• **EXERCISE DESCRIPTION**:
Extract each line from the records below that contains the word "width".

• **DATA ROWS**:
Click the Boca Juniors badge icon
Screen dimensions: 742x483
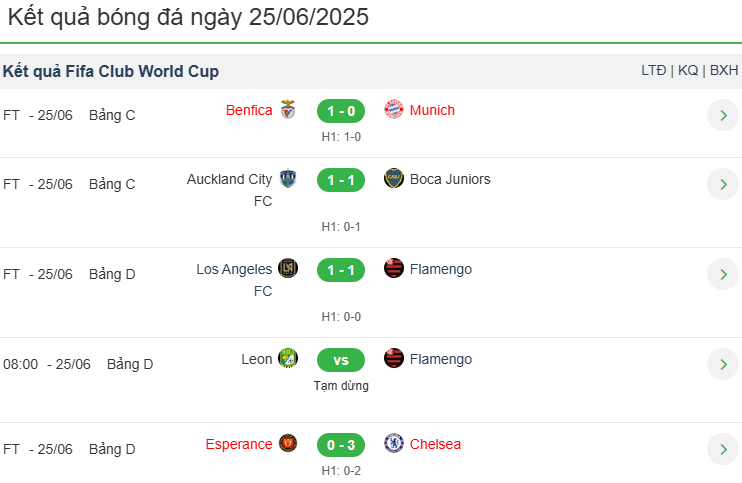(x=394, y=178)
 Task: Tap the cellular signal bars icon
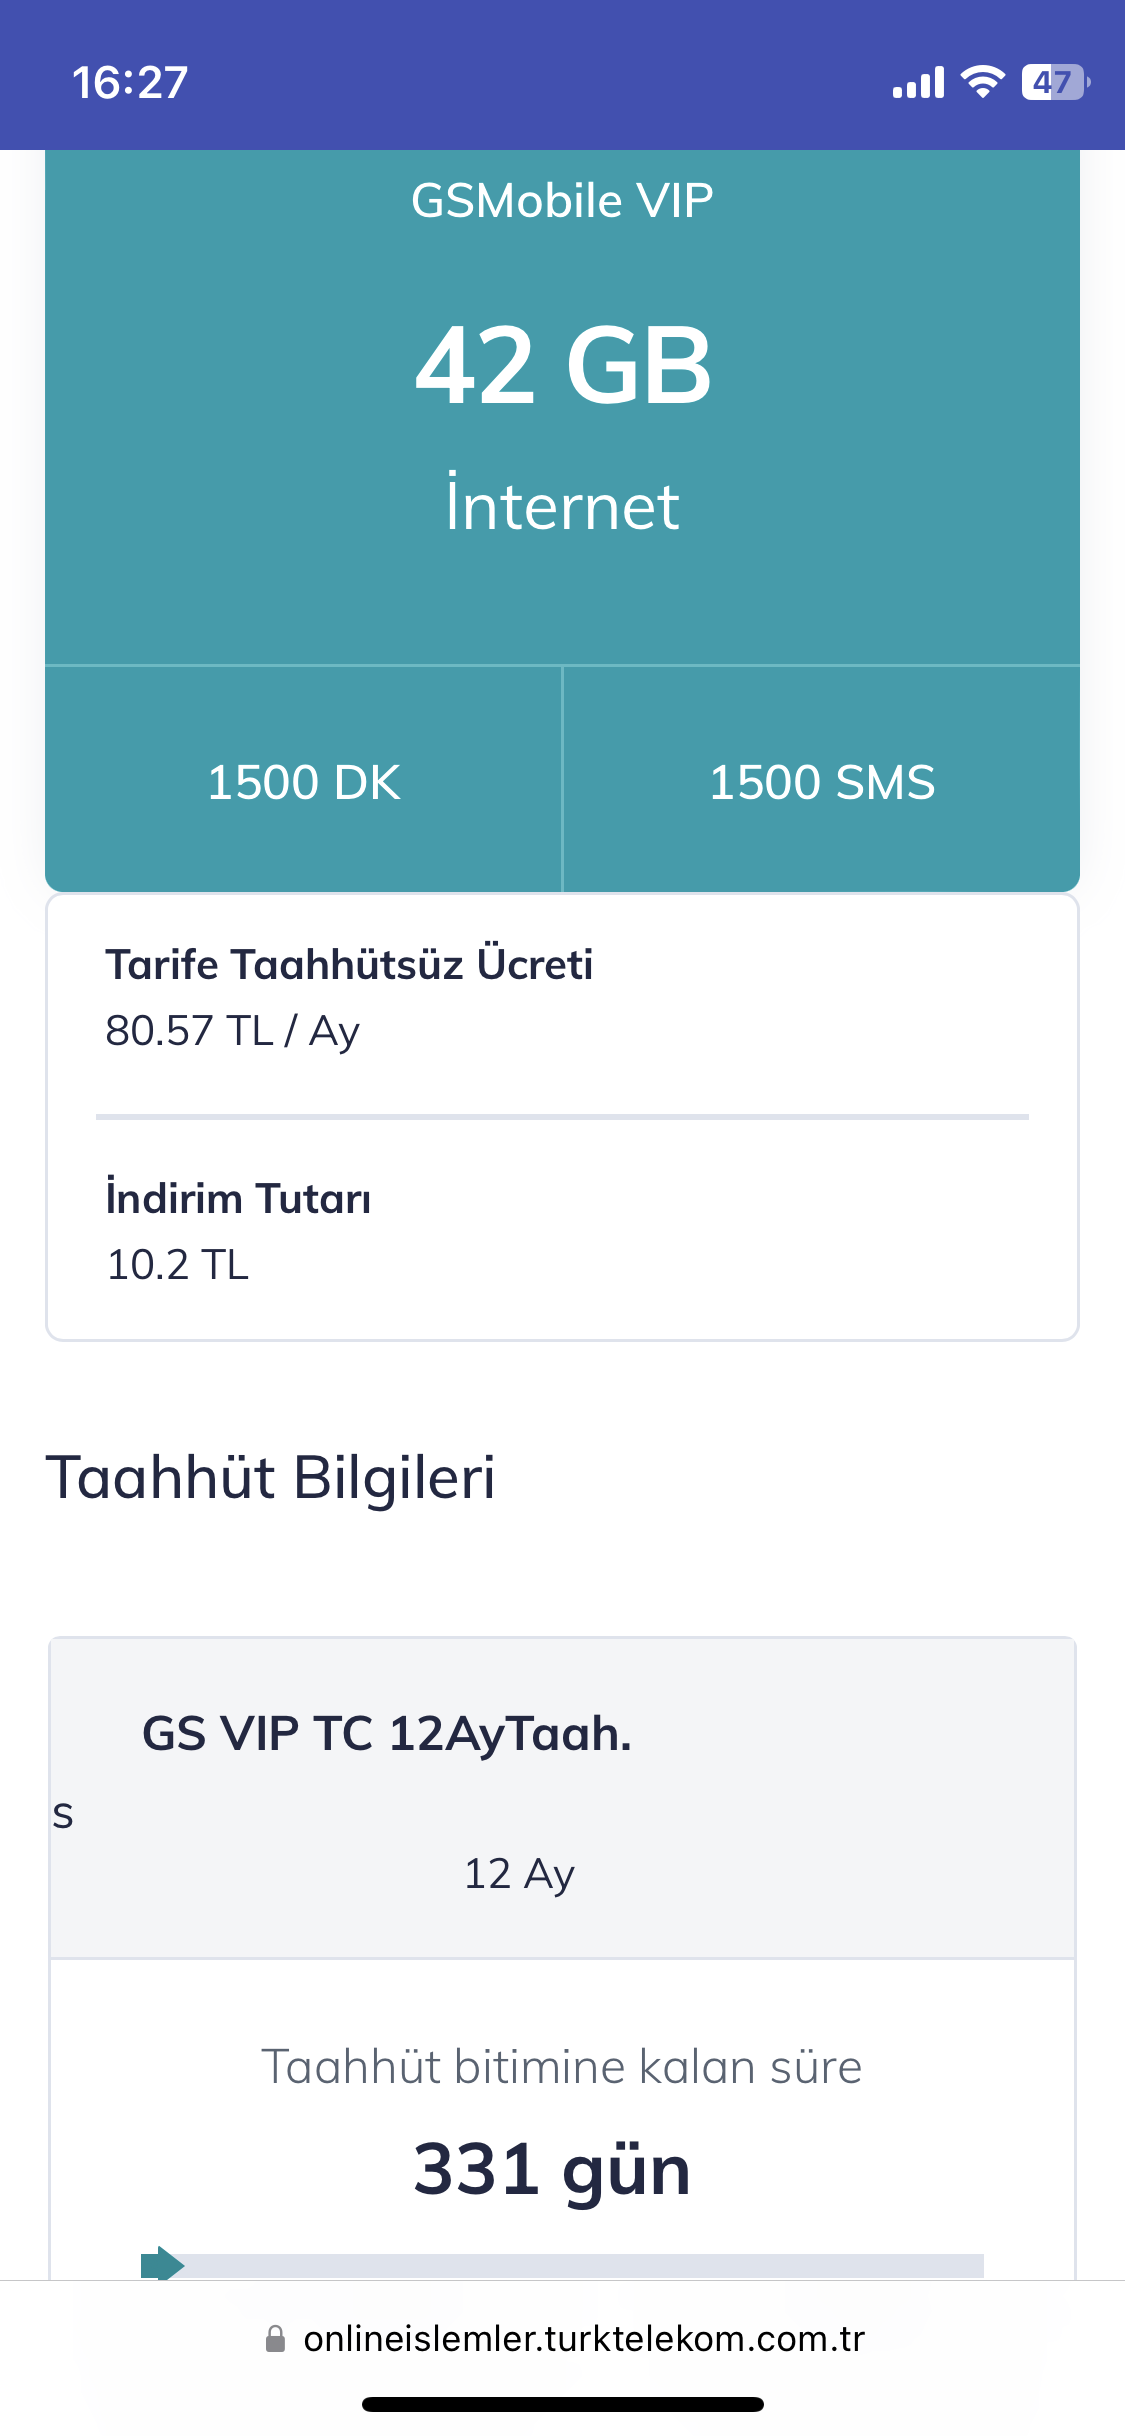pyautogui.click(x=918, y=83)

==

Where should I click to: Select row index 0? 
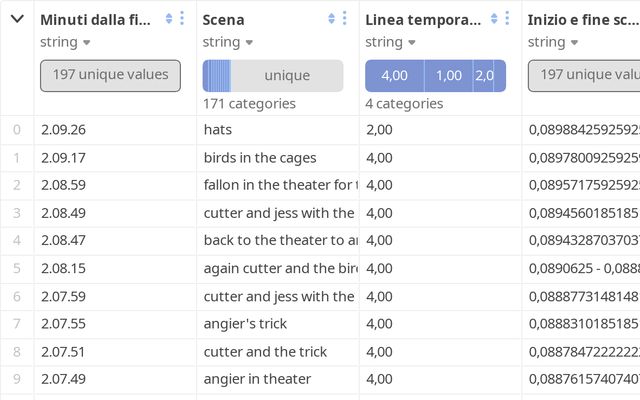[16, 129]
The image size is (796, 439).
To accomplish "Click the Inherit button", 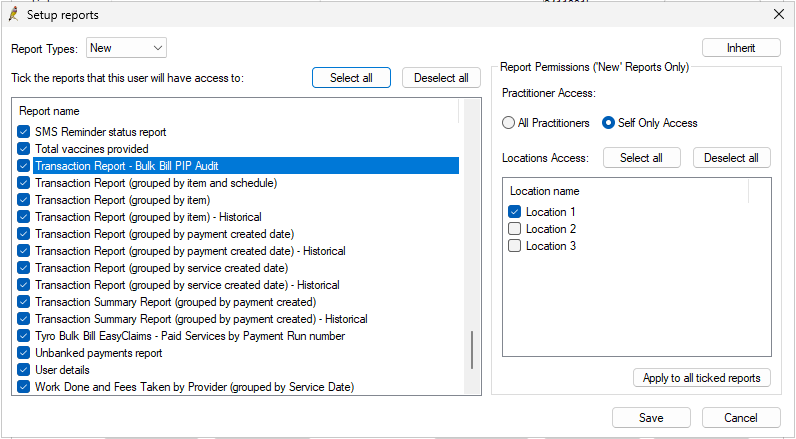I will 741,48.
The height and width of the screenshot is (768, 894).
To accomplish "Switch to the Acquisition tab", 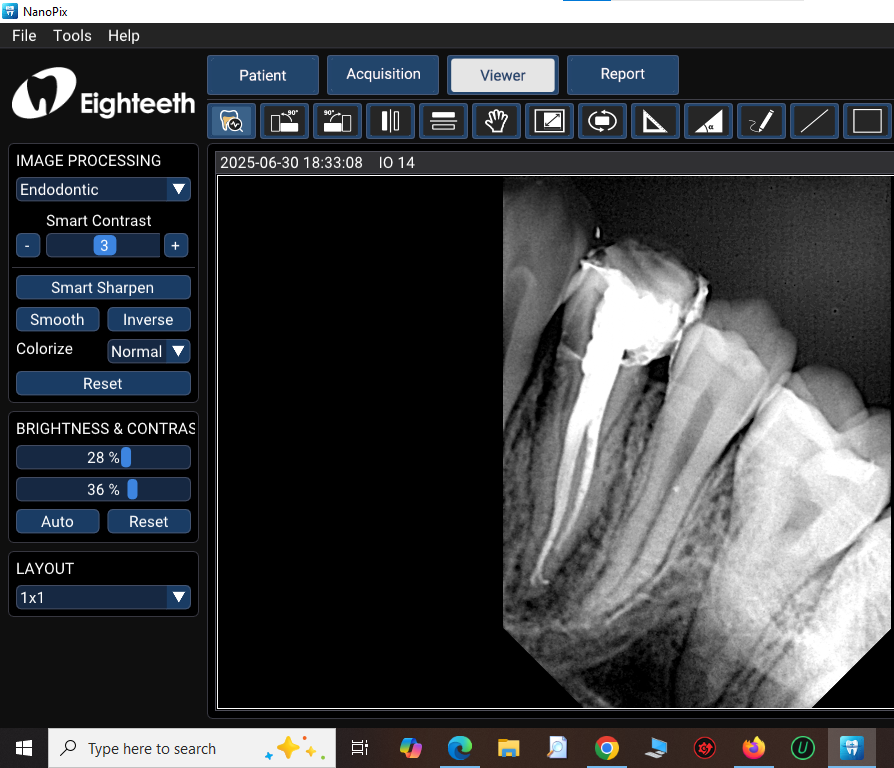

* * *

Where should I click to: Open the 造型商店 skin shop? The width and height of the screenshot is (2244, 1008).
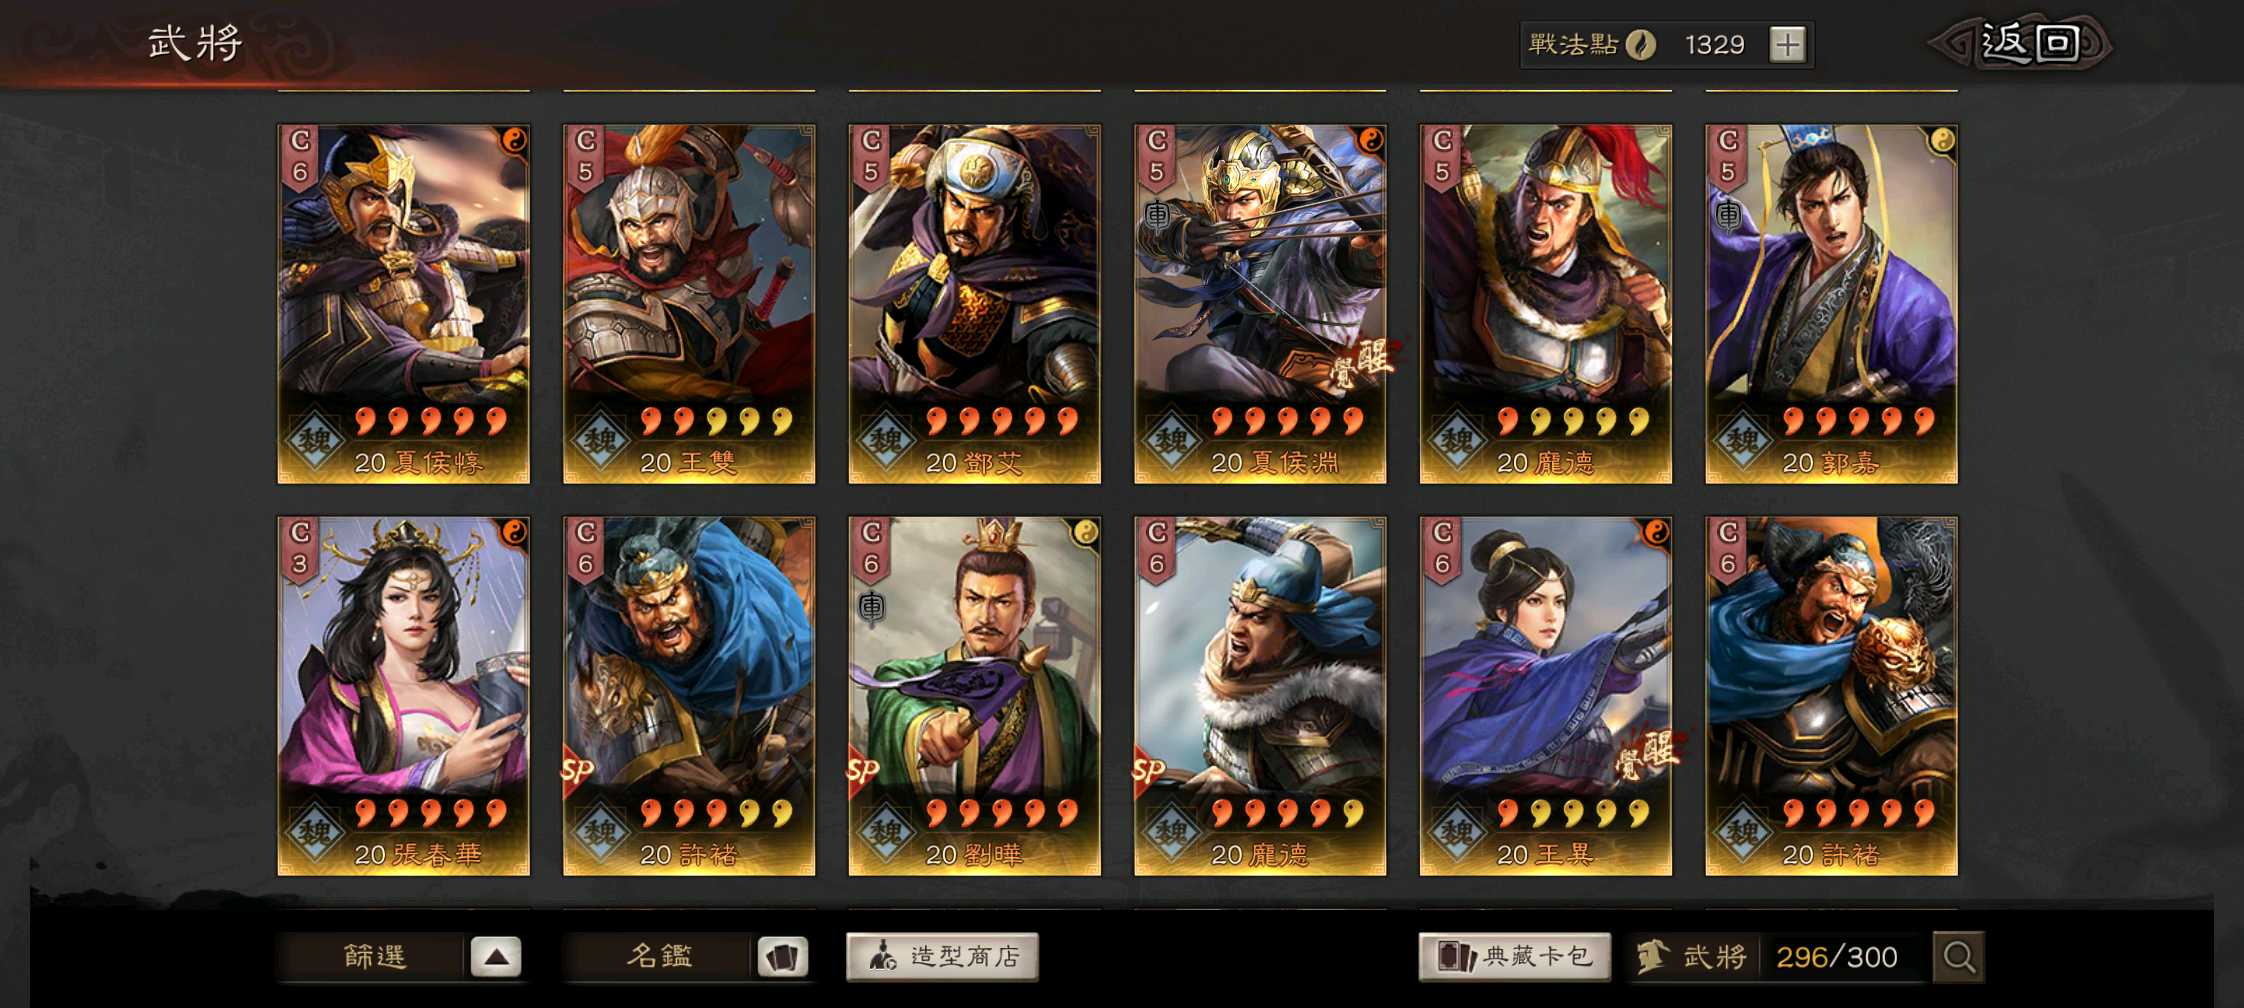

• **FULL RESPONSE**:
The height and width of the screenshot is (768, 894).
Where should I click to: Open the 造型商店 skin shop? The width and height of the screenshot is (2244, 1008).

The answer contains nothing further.